* WHAT YOU SHOULD DO
Reply with each record repeated exactly.

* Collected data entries
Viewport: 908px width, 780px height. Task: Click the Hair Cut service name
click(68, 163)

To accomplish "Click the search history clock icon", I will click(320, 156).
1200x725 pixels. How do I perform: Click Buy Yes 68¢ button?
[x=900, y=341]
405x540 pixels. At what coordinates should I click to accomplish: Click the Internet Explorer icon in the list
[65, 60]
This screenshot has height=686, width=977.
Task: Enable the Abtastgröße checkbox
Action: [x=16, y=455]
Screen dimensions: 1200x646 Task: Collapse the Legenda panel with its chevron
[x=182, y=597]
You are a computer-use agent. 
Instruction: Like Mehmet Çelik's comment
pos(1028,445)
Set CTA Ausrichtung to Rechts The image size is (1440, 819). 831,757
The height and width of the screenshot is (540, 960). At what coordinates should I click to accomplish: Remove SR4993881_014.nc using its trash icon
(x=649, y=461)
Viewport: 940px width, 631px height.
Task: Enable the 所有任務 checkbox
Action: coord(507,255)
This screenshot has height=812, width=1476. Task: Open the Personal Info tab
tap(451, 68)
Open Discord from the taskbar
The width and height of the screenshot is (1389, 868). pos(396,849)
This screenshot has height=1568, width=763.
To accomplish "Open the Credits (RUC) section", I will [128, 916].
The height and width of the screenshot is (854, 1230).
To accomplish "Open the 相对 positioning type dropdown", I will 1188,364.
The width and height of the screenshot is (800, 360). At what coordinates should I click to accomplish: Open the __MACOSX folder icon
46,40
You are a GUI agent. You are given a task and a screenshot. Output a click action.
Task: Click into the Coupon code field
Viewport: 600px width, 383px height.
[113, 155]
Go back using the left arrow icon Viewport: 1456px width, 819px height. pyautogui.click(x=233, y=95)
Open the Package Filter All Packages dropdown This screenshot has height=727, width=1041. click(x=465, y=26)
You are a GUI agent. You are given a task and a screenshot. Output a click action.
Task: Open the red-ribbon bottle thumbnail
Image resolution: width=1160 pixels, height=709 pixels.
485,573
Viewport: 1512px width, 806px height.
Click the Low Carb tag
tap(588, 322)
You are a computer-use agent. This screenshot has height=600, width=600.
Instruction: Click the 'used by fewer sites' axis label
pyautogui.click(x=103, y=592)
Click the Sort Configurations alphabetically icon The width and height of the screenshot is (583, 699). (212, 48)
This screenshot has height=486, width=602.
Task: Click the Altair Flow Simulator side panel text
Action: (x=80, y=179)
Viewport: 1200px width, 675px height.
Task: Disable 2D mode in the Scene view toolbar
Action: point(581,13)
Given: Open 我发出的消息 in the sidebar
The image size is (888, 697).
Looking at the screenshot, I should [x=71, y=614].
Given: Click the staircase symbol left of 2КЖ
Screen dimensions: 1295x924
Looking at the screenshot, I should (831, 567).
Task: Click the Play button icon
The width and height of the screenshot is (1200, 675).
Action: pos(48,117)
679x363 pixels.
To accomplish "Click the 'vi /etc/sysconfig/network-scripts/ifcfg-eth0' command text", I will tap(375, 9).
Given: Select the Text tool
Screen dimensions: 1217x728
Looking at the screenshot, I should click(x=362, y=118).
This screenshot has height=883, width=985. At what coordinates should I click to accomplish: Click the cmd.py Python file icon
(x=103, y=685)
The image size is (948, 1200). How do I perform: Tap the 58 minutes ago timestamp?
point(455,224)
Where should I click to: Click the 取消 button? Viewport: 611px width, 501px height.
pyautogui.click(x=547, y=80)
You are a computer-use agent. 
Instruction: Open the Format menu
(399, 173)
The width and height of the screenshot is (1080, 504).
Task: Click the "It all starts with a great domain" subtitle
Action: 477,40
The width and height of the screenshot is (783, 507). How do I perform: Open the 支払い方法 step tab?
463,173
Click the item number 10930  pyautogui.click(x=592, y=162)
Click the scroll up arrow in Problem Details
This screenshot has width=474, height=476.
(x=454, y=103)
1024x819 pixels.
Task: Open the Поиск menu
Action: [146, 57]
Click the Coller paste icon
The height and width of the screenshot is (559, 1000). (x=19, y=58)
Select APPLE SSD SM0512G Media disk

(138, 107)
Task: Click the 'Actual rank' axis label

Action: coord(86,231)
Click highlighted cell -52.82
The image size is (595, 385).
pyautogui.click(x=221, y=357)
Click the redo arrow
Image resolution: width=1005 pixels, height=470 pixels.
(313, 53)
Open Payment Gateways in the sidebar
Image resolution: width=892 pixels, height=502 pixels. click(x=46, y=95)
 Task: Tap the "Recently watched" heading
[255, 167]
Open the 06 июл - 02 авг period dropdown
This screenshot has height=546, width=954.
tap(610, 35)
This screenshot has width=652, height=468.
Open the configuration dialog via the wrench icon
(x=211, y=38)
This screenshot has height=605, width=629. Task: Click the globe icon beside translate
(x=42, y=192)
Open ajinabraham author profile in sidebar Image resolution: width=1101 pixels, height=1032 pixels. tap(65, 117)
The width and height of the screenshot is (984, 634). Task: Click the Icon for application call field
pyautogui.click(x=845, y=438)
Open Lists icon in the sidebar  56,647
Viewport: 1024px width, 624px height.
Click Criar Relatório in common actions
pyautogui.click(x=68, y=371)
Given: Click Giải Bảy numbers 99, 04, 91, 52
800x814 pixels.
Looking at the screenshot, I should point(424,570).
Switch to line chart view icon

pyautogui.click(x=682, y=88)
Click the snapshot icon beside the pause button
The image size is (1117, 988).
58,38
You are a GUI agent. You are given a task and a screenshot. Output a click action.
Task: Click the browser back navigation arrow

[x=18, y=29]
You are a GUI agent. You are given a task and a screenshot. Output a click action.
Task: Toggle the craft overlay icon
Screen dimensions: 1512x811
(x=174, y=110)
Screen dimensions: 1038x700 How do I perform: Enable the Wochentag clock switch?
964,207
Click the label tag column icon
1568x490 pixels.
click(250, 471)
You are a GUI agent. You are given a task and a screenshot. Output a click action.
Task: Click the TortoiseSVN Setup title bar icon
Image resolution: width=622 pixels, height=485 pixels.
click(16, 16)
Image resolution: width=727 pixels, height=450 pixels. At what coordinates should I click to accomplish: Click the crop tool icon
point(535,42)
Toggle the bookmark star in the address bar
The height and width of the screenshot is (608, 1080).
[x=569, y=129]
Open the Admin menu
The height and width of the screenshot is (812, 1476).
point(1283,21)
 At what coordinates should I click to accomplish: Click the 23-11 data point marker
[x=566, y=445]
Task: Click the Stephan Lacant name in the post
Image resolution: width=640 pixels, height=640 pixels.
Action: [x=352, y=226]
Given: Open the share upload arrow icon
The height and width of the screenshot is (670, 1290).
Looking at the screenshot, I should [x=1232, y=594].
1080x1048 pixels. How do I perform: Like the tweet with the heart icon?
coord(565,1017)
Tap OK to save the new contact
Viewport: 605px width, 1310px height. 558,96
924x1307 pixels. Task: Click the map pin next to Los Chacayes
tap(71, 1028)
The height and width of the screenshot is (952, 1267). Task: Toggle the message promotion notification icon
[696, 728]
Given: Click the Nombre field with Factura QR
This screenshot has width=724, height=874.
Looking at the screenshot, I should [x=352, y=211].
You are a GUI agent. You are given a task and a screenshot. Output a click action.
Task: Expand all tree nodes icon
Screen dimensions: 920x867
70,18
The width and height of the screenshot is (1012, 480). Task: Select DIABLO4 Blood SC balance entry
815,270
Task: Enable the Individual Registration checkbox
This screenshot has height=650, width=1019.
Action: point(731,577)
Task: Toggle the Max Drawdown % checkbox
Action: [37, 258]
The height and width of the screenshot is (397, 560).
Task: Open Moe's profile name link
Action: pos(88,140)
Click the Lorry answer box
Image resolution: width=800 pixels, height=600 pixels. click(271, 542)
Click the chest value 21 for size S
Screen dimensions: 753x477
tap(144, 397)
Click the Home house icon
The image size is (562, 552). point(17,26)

* RESULT
Viewport: 908px width, 780px height. Task: Click the Hair Cut service name
click(68, 163)

To accomplish "Click the search history clock icon", I will click(320, 156).
1200x725 pixels. How do I perform: Click Buy Yes 68¢ button?
[x=900, y=341]
405x540 pixels. At what coordinates should I click to accomplish: Click the Internet Explorer icon in the list
[65, 60]
This screenshot has height=686, width=977.
Task: Enable the Abtastgröße checkbox
Action: [x=16, y=455]
Screen dimensions: 1200x646 Task: Collapse the Legenda panel with its chevron
[x=182, y=597]
You are a computer-use agent. 
Instruction: Like Mehmet Çelik's comment
pos(1028,445)
Set CTA Ausrichtung to Rechts The image size is (1440, 819). 831,757
The height and width of the screenshot is (540, 960). At what coordinates should I click to accomplish: Remove SR4993881_014.nc using its trash icon
(x=649, y=461)
Viewport: 940px width, 631px height.
Task: Enable the 所有任務 checkbox
Action: coord(507,255)
This screenshot has height=812, width=1476. Task: Open the Personal Info tab
tap(451, 68)
Open Discord from the taskbar
The width and height of the screenshot is (1389, 868). pos(396,849)
This screenshot has height=1568, width=763.
To accomplish "Open the Credits (RUC) section", I will [128, 916].
The height and width of the screenshot is (854, 1230).
To accomplish "Open the 相对 positioning type dropdown", I will 1188,364.
The width and height of the screenshot is (800, 360). At what coordinates should I click to accomplish: Open the __MACOSX folder icon
46,40
You are a GUI agent. You are given a task and a screenshot. Output a click action.
Task: Click into the Coupon code field
Viewport: 600px width, 383px height.
[113, 155]
Go back using the left arrow icon Viewport: 1456px width, 819px height. pyautogui.click(x=233, y=95)
Open the Package Filter All Packages dropdown This screenshot has height=727, width=1041. click(x=465, y=26)
You are a GUI agent. You are given a task and a screenshot. Output a click action.
Task: Open the red-ribbon bottle thumbnail
Image resolution: width=1160 pixels, height=709 pixels.
485,573
Viewport: 1512px width, 806px height.
Click the Low Carb tag
tap(588, 322)
You are a computer-use agent. This screenshot has height=600, width=600.
Instruction: Click the 'used by fewer sites' axis label
pyautogui.click(x=103, y=592)
Click the Sort Configurations alphabetically icon The width and height of the screenshot is (583, 699). (212, 48)
This screenshot has height=486, width=602.
Task: Click the Altair Flow Simulator side panel text
Action: (x=80, y=179)
Viewport: 1200px width, 675px height.
Task: Disable 2D mode in the Scene view toolbar
Action: point(581,13)
Given: Open 我发出的消息 in the sidebar
The image size is (888, 697).
Looking at the screenshot, I should [x=71, y=614].
Given: Click the staircase symbol left of 2КЖ
Screen dimensions: 1295x924
Looking at the screenshot, I should (831, 567).
Task: Click the Play button icon
The width and height of the screenshot is (1200, 675).
Action: pos(48,117)
679x363 pixels.
To accomplish "Click the 'vi /etc/sysconfig/network-scripts/ifcfg-eth0' command text", I will tap(375, 9).
Given: Select the Text tool
Screen dimensions: 1217x728
Looking at the screenshot, I should click(x=362, y=118).
This screenshot has height=883, width=985. At what coordinates should I click to accomplish: Click the cmd.py Python file icon
(x=103, y=685)
The image size is (948, 1200). How do I perform: Tap the 58 minutes ago timestamp?
point(455,224)
Where should I click to: Click the 取消 button? Viewport: 611px width, 501px height.
pyautogui.click(x=547, y=80)
You are a computer-use agent. 
Instruction: Open the Format menu
(399, 173)
The width and height of the screenshot is (1080, 504).
Task: Click the "It all starts with a great domain" subtitle
Action: 477,40
The width and height of the screenshot is (783, 507). How do I perform: Open the 支払い方法 step tab?
463,173
Click the item number 10930  pyautogui.click(x=592, y=162)
Click the scroll up arrow in Problem Details
This screenshot has width=474, height=476.
(x=454, y=103)
1024x819 pixels.
Task: Open the Поиск menu
Action: [146, 57]
Click the Coller paste icon
The height and width of the screenshot is (559, 1000). (x=19, y=58)
Select APPLE SSD SM0512G Media disk

(138, 107)
Task: Click the 'Actual rank' axis label

Action: coord(86,231)
Click highlighted cell -52.82
The image size is (595, 385).
pyautogui.click(x=221, y=357)
Click the redo arrow
Image resolution: width=1005 pixels, height=470 pixels.
(313, 53)
Open Payment Gateways in the sidebar
Image resolution: width=892 pixels, height=502 pixels. click(x=46, y=95)
 Task: Tap the "Recently watched" heading
[255, 167]
Open the 06 июл - 02 авг period dropdown
This screenshot has height=546, width=954.
tap(610, 35)
This screenshot has width=652, height=468.
Open the configuration dialog via the wrench icon
(x=211, y=38)
This screenshot has height=605, width=629. Task: Click the globe icon beside translate
(x=42, y=192)
Open ajinabraham author profile in sidebar Image resolution: width=1101 pixels, height=1032 pixels. tap(65, 117)
The width and height of the screenshot is (984, 634). Task: Click the Icon for application call field
pyautogui.click(x=845, y=438)
Open Lists icon in the sidebar  56,647
Viewport: 1024px width, 624px height.
Click Criar Relatório in common actions
pyautogui.click(x=68, y=371)
Given: Click Giải Bảy numbers 99, 04, 91, 52
800x814 pixels.
Looking at the screenshot, I should point(424,570).
Switch to line chart view icon

pyautogui.click(x=682, y=88)
Click the snapshot icon beside the pause button
The image size is (1117, 988).
58,38
You are a GUI agent. You are given a task and a screenshot. Output a click action.
Task: Click the browser back navigation arrow

[x=18, y=29]
You are a GUI agent. You are given a task and a screenshot. Output a click action.
Task: Toggle the craft overlay icon
Screen dimensions: 1512x811
(x=174, y=110)
Screen dimensions: 1038x700 How do I perform: Enable the Wochentag clock switch?
964,207
Click the label tag column icon
1568x490 pixels.
click(250, 471)
You are a GUI agent. You are given a task and a screenshot. Output a click action.
Task: Click the TortoiseSVN Setup title bar icon
Image resolution: width=622 pixels, height=485 pixels.
click(16, 16)
Image resolution: width=727 pixels, height=450 pixels. At what coordinates should I click to accomplish: Click the crop tool icon
point(535,42)
Toggle the bookmark star in the address bar
The height and width of the screenshot is (608, 1080).
[x=569, y=129]
Open the Admin menu
The height and width of the screenshot is (812, 1476).
point(1283,21)
 At what coordinates should I click to accomplish: Click the 23-11 data point marker
[x=566, y=445]
Task: Click the Stephan Lacant name in the post
Image resolution: width=640 pixels, height=640 pixels.
Action: [x=352, y=226]
Given: Open the share upload arrow icon
The height and width of the screenshot is (670, 1290).
Looking at the screenshot, I should [x=1232, y=594].
1080x1048 pixels. How do I perform: Like the tweet with the heart icon?
coord(565,1017)
Tap OK to save the new contact
Viewport: 605px width, 1310px height. 558,96
924x1307 pixels. Task: Click the map pin next to Los Chacayes
tap(71, 1028)
The height and width of the screenshot is (952, 1267). Task: Toggle the message promotion notification icon
[696, 728]
Given: Click the Nombre field with Factura QR
This screenshot has width=724, height=874.
Looking at the screenshot, I should [x=352, y=211].
You are a GUI agent. You are given a task and a screenshot. Output a click action.
Task: Expand all tree nodes icon
Screen dimensions: 920x867
70,18
The width and height of the screenshot is (1012, 480). Task: Select DIABLO4 Blood SC balance entry
815,270
Task: Enable the Individual Registration checkbox
This screenshot has height=650, width=1019.
Action: point(731,577)
Task: Toggle the Max Drawdown % checkbox
Action: [37, 258]
The height and width of the screenshot is (397, 560).
Task: Open Moe's profile name link
Action: pos(88,140)
Click the Lorry answer box
Image resolution: width=800 pixels, height=600 pixels. click(271, 542)
Click the chest value 21 for size S
Screen dimensions: 753x477
tap(144, 397)
Click the Home house icon
The image size is (562, 552). point(17,26)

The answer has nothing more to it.